Seven Deadly Sins of Communication


Communication is a two way process.

Leaders who consistently tell without taking into account feedback get one of two things. A subservient group of people doing as they are told, or a frustrated group of people who are negatively disposed to much of what they are asked to do.

In the former case, the organisation loses the capacity to think, becoming most evident when the leader moves on. In the latter case the organisation has a destructive, secretive, back-biting culture that takes years from which to move on. Many large organisations suffer from both when charismatic, powerful leaders consciously or unconsciously suppress debate.


“Going forward. we will be pushing the envelope on customer intimacy. A world’s best practice continuous improvement process of customer alignment is what this organisation is about. The empowerment of employees to fulfil our mission of ‘Customer first, always’ will be driven by living our values of integrity, openness, commitment and fairness.”

The “elevator speech” fraternity which insisted that one must have the ability to render complex discussions and arguments into as many words that one can speak in an elevator ride up a few floors with the CEO to their office, may have something to answer for here.

CEOs, business commentators and politicians alike rely so heavily on buzzwords that it is almost impossible to understand the topic about which they are talking without subtitles.

With reference to the paragraph above, typically uttered by a CEO, if I was an employee, a shareholder, a regulator, or just an interested bystander, I would have no knowledge of what business the CEO was in, what was different about their organisation and specifically, what they were doing about their opportunities.

It is not effective communication. It is mindless babble that a fifth grader could put together after watching a few episodes of business news.


When one speaks and the audience is attempting to assess whether we are sincere or not about what we say, they take into account the following:

  • The words we use – i.e. the content and knowledge of our topic, counts for 7 percent of their perception.
  • How we speak, including our tone, pitch and inflection, counts for 35 percent of their perception.
  • Our visual presence, our body language counts for 55 percent of their perception.

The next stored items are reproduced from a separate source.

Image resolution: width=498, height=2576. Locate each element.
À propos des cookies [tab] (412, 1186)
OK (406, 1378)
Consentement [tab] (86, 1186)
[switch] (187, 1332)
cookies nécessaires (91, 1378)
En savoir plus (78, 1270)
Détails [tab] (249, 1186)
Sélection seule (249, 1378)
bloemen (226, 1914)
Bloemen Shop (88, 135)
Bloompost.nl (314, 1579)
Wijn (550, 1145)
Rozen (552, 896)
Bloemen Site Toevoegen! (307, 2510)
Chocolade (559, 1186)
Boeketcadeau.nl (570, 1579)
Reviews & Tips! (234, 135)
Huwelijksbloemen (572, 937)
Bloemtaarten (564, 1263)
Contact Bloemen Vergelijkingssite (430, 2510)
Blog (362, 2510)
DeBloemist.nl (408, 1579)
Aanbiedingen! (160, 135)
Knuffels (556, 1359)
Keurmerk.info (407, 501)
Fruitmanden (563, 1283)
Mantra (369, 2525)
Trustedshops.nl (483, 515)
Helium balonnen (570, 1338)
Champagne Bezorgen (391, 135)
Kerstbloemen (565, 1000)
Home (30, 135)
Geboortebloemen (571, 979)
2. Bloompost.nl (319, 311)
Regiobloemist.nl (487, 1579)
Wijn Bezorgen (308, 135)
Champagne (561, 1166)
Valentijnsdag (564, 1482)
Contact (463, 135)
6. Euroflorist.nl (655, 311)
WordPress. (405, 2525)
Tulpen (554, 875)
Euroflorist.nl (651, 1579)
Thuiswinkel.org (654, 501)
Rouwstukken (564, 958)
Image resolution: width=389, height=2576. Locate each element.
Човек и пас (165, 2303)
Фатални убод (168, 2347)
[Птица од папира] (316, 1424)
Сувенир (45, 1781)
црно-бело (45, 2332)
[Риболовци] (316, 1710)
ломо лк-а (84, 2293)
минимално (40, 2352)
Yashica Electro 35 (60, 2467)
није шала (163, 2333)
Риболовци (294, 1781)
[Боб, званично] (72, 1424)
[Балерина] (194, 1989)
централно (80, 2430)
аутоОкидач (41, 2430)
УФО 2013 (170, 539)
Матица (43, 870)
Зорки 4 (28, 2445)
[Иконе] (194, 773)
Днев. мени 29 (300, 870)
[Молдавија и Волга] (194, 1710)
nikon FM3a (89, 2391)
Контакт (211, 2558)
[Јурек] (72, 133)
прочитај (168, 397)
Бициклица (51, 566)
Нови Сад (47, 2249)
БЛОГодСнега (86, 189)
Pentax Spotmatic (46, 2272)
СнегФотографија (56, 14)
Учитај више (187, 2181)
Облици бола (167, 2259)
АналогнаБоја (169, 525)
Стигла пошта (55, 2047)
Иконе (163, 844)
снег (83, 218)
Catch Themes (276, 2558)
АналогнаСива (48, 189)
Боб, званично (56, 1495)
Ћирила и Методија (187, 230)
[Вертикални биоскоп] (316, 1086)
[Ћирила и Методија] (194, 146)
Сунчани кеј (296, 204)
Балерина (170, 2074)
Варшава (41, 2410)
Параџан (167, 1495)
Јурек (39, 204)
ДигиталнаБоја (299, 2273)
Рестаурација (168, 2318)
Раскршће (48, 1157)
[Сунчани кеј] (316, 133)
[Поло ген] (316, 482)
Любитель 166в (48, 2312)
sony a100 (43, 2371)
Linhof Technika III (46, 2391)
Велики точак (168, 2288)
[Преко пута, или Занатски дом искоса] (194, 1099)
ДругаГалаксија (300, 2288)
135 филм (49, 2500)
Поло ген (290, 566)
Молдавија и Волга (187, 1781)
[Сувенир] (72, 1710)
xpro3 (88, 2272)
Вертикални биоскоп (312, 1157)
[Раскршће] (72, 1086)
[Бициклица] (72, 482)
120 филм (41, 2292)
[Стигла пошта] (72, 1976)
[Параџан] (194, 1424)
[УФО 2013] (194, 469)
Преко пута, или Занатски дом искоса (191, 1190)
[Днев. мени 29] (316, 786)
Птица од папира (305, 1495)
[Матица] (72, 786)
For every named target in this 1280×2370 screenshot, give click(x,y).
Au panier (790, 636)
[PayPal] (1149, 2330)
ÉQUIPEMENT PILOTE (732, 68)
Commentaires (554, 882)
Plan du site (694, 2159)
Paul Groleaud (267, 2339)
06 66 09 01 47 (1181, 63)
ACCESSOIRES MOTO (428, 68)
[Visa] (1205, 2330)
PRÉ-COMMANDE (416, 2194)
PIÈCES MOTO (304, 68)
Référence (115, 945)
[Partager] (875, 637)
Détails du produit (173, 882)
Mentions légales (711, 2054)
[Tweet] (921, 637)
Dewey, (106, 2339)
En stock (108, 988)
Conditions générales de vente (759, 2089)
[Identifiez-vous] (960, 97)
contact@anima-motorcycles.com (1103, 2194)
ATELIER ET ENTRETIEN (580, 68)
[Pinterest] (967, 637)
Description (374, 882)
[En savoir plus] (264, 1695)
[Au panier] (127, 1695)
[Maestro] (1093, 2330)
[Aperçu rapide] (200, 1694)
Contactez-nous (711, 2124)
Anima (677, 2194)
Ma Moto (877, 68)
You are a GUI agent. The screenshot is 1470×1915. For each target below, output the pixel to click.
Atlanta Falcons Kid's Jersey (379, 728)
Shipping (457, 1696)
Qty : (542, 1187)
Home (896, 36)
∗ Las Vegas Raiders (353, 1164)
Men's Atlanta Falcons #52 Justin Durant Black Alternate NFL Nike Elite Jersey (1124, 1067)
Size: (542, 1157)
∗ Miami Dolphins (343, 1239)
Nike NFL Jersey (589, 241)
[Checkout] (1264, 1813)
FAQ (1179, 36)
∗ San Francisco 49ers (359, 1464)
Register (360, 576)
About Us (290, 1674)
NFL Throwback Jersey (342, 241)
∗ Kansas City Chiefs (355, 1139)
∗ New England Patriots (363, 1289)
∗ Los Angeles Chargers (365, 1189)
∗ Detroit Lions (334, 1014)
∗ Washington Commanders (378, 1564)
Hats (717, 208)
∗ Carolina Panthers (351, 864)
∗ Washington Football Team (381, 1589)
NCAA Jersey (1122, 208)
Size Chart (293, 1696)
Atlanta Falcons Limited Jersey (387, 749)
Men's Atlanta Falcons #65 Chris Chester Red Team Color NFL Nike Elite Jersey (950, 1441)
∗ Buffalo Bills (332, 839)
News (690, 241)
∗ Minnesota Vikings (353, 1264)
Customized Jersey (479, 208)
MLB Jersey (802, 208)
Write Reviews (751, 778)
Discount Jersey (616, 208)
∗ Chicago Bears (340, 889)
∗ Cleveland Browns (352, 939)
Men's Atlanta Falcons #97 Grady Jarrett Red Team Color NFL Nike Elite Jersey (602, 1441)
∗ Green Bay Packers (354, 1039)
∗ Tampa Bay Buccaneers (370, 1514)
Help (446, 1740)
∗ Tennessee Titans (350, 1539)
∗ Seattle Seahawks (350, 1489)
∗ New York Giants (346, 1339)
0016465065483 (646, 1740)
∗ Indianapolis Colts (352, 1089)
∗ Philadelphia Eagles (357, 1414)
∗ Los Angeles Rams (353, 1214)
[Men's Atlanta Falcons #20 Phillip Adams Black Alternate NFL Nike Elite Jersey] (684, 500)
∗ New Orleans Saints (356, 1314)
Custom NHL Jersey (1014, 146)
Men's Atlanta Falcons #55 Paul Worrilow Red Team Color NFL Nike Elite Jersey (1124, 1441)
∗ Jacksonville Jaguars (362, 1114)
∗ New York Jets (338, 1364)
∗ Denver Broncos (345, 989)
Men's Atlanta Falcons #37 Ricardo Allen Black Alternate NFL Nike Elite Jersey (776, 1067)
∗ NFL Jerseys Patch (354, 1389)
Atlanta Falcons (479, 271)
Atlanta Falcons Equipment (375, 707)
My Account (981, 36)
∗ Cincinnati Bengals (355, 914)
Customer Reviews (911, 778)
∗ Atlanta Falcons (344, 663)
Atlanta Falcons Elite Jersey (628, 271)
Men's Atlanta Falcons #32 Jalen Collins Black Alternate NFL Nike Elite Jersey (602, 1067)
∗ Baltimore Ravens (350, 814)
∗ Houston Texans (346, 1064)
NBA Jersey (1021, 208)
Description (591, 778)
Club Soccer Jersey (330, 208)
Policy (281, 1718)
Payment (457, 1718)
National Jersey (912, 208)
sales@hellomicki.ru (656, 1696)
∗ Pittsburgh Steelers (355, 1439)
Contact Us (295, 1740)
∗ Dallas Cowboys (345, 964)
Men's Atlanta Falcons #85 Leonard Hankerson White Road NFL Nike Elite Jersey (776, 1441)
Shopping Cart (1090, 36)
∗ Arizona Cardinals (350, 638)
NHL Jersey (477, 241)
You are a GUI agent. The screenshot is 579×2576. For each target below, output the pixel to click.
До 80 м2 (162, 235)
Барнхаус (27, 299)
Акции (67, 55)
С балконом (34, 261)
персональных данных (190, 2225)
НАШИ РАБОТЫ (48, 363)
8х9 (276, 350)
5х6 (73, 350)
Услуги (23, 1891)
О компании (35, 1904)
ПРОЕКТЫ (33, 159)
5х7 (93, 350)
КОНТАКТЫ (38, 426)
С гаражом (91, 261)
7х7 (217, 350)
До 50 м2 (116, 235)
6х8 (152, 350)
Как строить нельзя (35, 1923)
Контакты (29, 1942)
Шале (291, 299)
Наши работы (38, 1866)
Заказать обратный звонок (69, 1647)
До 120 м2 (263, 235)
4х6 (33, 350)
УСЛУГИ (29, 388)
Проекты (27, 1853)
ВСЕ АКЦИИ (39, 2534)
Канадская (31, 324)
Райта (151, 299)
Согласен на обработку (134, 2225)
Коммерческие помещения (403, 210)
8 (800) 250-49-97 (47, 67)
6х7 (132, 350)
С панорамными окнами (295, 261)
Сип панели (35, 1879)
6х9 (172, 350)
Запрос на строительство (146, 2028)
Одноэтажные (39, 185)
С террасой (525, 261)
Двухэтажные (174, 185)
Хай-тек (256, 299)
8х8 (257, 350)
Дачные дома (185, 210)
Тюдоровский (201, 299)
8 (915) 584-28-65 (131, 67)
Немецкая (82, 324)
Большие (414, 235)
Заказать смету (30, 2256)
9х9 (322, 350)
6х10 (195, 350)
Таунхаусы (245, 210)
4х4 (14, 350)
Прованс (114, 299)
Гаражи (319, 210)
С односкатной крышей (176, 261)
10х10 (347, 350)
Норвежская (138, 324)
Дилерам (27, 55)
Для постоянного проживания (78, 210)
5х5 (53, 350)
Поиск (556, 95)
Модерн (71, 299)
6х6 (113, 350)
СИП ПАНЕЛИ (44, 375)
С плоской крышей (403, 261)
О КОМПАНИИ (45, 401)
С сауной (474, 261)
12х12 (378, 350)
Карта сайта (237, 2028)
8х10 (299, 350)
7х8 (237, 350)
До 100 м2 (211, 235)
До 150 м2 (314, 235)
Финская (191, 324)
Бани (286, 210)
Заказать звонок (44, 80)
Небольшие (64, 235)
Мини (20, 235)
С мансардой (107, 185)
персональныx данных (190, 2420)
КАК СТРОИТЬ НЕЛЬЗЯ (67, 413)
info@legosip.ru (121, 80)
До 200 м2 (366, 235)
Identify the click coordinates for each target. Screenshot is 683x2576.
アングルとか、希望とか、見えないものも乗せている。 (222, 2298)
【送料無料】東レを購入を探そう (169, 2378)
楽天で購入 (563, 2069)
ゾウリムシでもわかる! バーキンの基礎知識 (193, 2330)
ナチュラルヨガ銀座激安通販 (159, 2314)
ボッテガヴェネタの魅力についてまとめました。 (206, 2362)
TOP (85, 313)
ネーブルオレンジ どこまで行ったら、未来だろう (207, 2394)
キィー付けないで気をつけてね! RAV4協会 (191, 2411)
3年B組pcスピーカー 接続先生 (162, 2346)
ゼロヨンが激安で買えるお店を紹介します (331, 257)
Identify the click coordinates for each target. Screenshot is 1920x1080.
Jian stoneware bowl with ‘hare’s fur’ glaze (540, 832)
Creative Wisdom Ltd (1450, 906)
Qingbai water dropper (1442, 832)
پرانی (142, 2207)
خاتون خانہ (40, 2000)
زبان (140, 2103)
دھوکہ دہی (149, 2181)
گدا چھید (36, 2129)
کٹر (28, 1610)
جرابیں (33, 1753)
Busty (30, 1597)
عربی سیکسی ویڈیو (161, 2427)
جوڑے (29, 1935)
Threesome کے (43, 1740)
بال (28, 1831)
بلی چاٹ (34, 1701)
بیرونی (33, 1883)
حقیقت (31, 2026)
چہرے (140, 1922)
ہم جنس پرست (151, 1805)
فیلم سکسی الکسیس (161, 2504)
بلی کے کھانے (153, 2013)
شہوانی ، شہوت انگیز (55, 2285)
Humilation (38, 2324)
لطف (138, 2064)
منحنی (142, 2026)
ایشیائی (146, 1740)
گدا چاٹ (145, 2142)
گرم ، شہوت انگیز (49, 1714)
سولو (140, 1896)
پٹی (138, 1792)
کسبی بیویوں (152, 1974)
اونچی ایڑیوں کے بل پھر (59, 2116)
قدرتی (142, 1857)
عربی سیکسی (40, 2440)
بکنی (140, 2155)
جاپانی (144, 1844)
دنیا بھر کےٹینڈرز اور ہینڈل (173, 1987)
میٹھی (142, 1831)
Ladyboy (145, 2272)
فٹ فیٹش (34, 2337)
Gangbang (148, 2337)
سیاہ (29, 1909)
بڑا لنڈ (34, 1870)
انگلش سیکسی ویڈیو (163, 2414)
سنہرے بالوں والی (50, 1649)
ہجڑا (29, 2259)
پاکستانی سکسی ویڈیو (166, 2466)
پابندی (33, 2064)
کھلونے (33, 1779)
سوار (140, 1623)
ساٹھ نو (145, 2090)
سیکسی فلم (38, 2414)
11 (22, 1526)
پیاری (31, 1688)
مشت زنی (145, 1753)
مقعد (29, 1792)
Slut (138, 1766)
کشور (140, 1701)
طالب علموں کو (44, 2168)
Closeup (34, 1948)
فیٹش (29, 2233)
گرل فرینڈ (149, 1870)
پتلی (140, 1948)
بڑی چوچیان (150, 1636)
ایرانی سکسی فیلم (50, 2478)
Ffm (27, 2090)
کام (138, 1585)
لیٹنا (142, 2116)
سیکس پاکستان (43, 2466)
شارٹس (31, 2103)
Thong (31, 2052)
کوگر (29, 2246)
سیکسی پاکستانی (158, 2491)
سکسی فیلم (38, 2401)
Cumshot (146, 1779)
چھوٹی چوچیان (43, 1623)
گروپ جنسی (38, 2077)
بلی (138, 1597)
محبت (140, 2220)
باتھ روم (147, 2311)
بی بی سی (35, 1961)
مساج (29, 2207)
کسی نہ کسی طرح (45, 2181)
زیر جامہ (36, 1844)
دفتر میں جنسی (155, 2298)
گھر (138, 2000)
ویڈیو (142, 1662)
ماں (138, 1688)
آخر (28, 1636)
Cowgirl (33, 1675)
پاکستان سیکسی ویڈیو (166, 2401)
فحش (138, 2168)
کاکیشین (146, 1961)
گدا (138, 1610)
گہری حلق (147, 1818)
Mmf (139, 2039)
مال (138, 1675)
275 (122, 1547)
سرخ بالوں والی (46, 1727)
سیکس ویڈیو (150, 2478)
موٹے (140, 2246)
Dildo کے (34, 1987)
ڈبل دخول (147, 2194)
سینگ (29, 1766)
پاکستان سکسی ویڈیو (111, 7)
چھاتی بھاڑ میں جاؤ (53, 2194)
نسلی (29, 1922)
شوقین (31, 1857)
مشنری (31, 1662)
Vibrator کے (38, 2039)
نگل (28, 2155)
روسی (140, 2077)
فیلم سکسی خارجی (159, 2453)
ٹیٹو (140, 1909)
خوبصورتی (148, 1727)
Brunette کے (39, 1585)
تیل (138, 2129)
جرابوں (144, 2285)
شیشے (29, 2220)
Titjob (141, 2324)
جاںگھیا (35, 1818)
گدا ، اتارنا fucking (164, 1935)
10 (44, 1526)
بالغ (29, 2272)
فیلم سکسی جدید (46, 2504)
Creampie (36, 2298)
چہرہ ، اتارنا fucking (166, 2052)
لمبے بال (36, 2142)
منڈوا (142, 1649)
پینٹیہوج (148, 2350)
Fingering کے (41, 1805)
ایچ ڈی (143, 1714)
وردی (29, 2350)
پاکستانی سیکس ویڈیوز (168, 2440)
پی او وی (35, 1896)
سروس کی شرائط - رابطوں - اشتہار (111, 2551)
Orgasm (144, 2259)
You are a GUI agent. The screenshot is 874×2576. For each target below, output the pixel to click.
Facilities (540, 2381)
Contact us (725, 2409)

Some examples of incongruence between words, tone and body which scuttles our message are:

  • Talking about open communication and frowning at difficult questions (body language versus words).
  • Reading from a speech in a monotone about how excited we are about the future (body language and tone and pace of voice versus words.
  • Saying I take full accountability for an error without expressing what the consequences of the accountability entails (words versus words.

Another continuous source of incongruence is not doing what one says one will or what (as a leader) one says is very important for us all to do. As simple an act as not insisting that the electrical cords trailing from the projector to the power point are taped down to eliminate a trip hazard in the room in which one is presenting on safety can destroy one’s credibility about the message. The result is people switching off to one’s words.


Communication which is infrequent runs the risk of surprising people. Not because they were not told, but because they only half listened the first time, or perhaps they were not there or because they deleted the email, or threw out the memo when they received it without reading it. This is what people do. Communicators need to understand it, get over it and plan for it.

Advertisers understand it. They understand and utilise the concepts of reach (how many people will I reach) and frequency (how many times will a single person be reached) in every campaign.

Organisations which want to get a message to their employees must use the same principles to be successful. The more important the message, the more they need to reach a single person to reinforce the message. The bigger the organisation, the more times they need to repeat the message to ensure they get everybody a minimum number of times.


Have you heard of the organisation that sent out a communication about major changes in the organisation leading to retrenchments by email? Hear about the one that did it by memo or letter? I think we all know of, or have worked in, an organisation that has committed this sin. The leaders usually commit the sin of incongruence whilst doing it by saying that the employee’s welfare is uppermost in their minds.

These types of messages affect people’s lives, not only by the eventual outcome but also by the uncertainty involved. People need to not only hear the words, they need to see the body language and hear the tone and pace of voice to further test the communicator for congruence. They need to ask questions. The medium of email and/or memo are wrong. The message immediately becomes incoherent.

Every message to every constituent must be evaluated for what the communicator wants the audience to feel, think and do. The medium must be analysed similarly to ensure that messages are coherent in the mind of the receiver.


Nature abhors a vacuum. Leave things unsaid and people will speculate to fill the gap. Rumours abound and gain credibility, sometimes of a higher order than the truth.

When there is bad news to give, give it. When there is uncertainty be definite about what the uncertainty is. Be clear about when the uncertainty is expected to end. Be clear, as soon as you can about the criteria being used to determine how the uncertainty will end and what the alternative consequences will be for groups of individuals.

The corollary of incompleteness is always someone else, less informed, completing the communication at a time and in a manner which makes life worse.